As far as performance is concerned, it shouldn’t surprise anyone that the kings or acceleration, braking and emergency lane change speed (i.e. handling) were all thoroughbred sports cars. The Dodge Viper SRT10 was tops in the acceleration category, with its cosmically-powerful 8.4L V10 flinging the car from a dead stop to 60 mph in 4.2 seconds. When it came to stopping from 60, the Porsche Boxster was the champion, taking just 112 feet to come to a standstill. Finally, when it came time to turn quickly, it was another Porsche – this time the 911 Carrera S – bringing the laurels to Stuttgart. The hottest rear-drive 997 not containing “GT” in its name danced through the cones at 59.5 mph.
Which vehicles came in last in the categories listed above? The tiny, fussy-gearboxed Smart ForTwo Passion meandered to 60 mph in 14.2 seconds, the Chevrolet Silverado 2500 HD traveled 171 feet before coming to a halt from 60, and the Hummer H2 tippy-toed (assuming a machine of such girth is capable of such a thing) through the lane change maneuver at 44 mph. Granted, expecting these vehicles to go, stop and turn with pure performance cars is like expecting a rubber spatula to be just as good at mining coal as some strategically-placed C4 charges, but hey, knowledge is power.
And speaking of knowledge, you’d probably like to know what the highest-rated vehicle of 2010 is. Was it a family-friendly crossover? A dull-but-dependable midsize sedan? A clean green hybrid?

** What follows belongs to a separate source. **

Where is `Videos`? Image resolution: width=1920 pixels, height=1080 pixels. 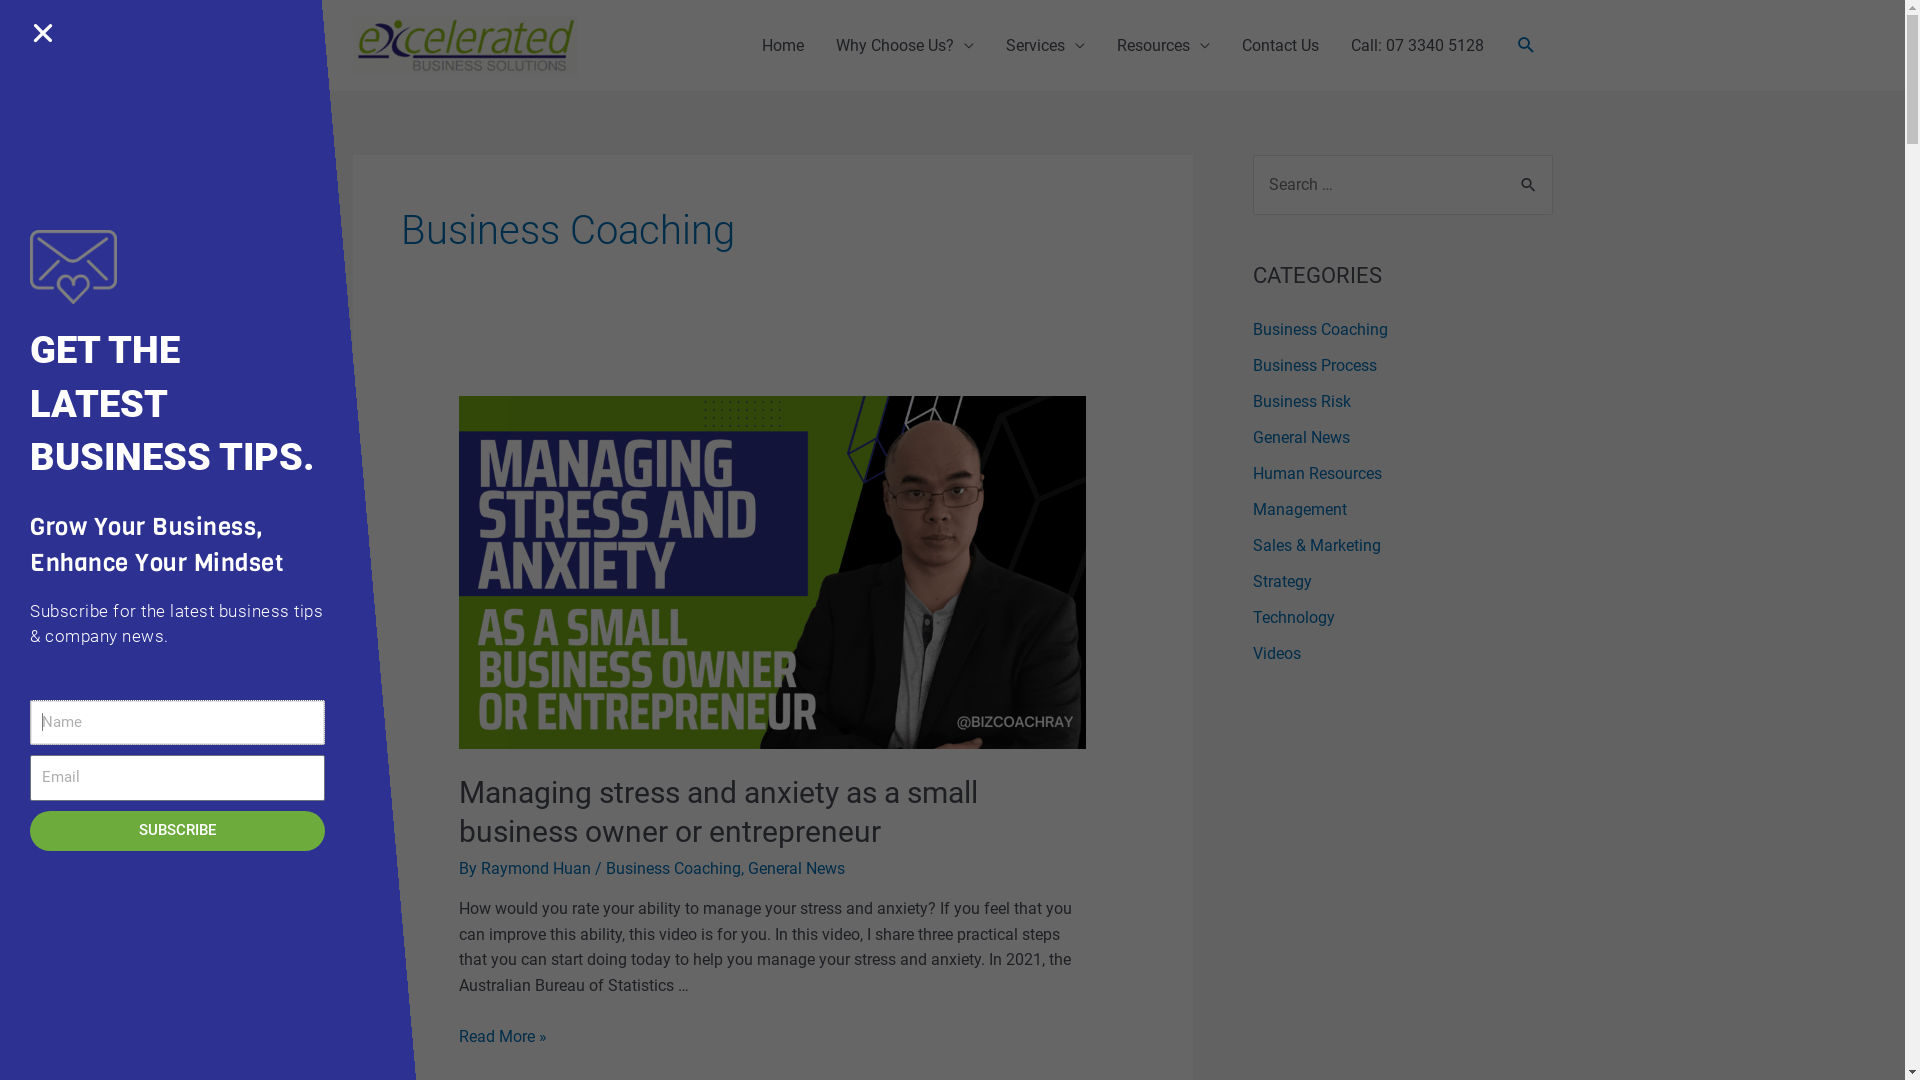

No, no, and no: The best of the best, scoring 99 out of a possible 100 points on its test, was the Lexus LS 460L. Consumer Reports testers were smitten with the extended-wheelbase luxobarge’s h, roomy and exquisitely-crafted interior, copious amount of easy-to-use tech toys, and impressive-for-the-class 21 mpg real world fuel economy. Considering the black eyes Lexus and parent company Toyota have been receiving of late, the fact that their luxury flagship has so impressed the hardened, unbiased reviewers of Consumer Reports is something to smile about.